DD has issues with noises, especially very shrill piercing random ones. When we have holidayed in the past often her dad tends to keep her brother round the pool for a bit (he loves noise, and is..very energetic to put it mildly!) and I will take DD somewhere quieter, often a less busy beach for the day if she gets a bit overwhelmed. Fairly sure when DD is older and going away without us, she will be specifically looking for places such as this. If they are 'not allowed' because sme people with disabilities cant go there, then that is actively exclusing others with disabilities from ever going away really. There are plenty of places where a more excitable child is accomodated.

miserableannie · 10/12/2020 02:51

Sadly I too often come across these entitled parents. 'My child has special needs so we come first'
No you don't.

Sarahandco · 10/12/2020 03:01

The response from the hotel would put me off going there even if I was childfree and hoping for a quiet time.

Who wants to hear that the reason they don't want kids making noise is so that they can listen out for drowning people scattered about the resort and mentioning the deaths in other hotels. Why not just say that this particular resort is aimed at older families and child free adults and be done with it. It all just sounds wrong and not very enticing.

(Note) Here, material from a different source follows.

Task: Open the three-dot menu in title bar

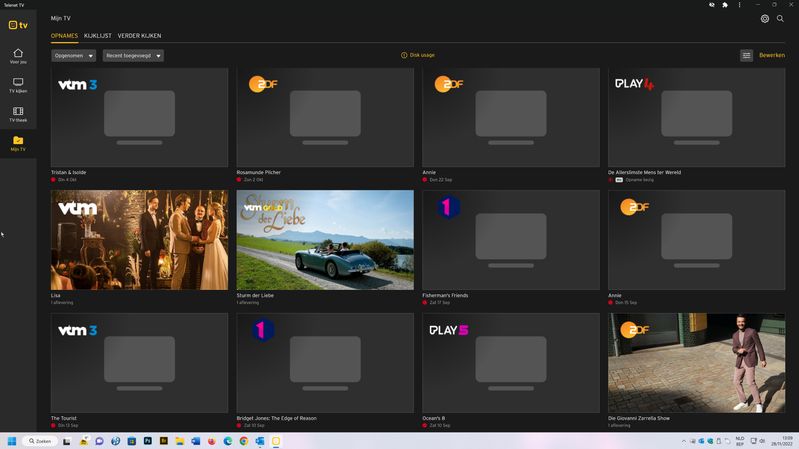Action: 739,5
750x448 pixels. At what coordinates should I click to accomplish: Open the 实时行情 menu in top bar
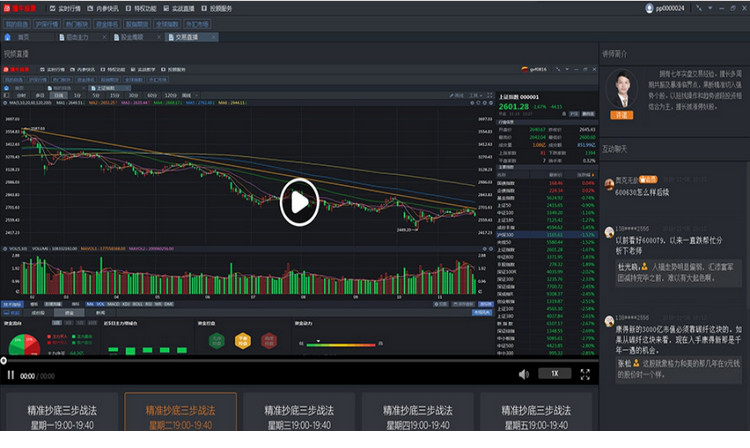66,7
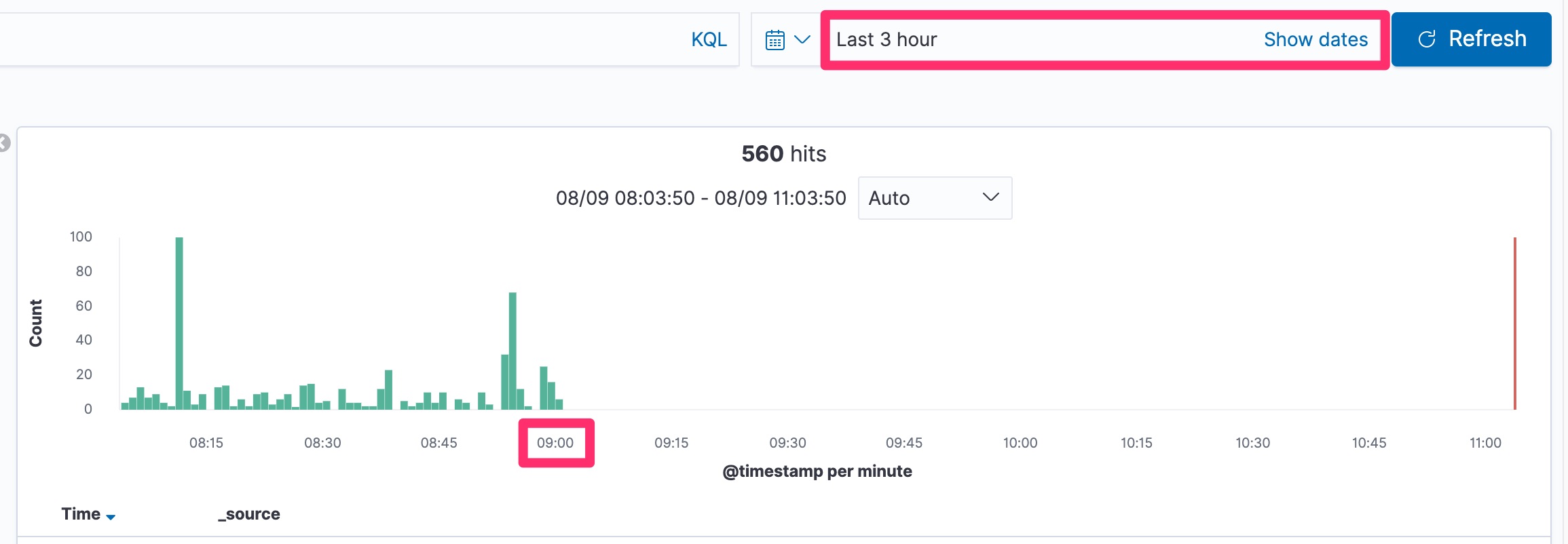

Also criticising the mother was not cool. The mother obviously has a difficult time, but she cleary picked the wrong holiday.

There are plenty of resorts where younger kids and families are able to enjoy their holiday and make as much noise as they like. You have to pick the right place for your circumstances at the time.

Oblomov20 · 10/12/2020 03:26

Resort sound like a dream. Can I go?
I can't believe how entitled some parents are. The resort made it clear of their policies, so why did she book?

Oblomov20 · 10/12/2020 03:31
bigpricklyfern · 10/12/2020 04:35

This reminds me of an article I read about a woman kicking off at an adults-only hotel because they wouldn’t let her take her baby who was breastfed. She was arguing that breastfeeding was protected, but the fact was, it was the baby who was not allowed into the hotel, not the specific act of breastfeeding.
Pre-children, I would always choose an adults-only holiday, and obviously I can’t now. I still would not take my NT children here, as much as I would love to, because they cannot be quiet, and nor would I expect them to be as I want them to enjoy their holiday. Not all places are suitable for all people. This isn’t discriminating against disabled people, or people who are loud due to a disability, but all loud people.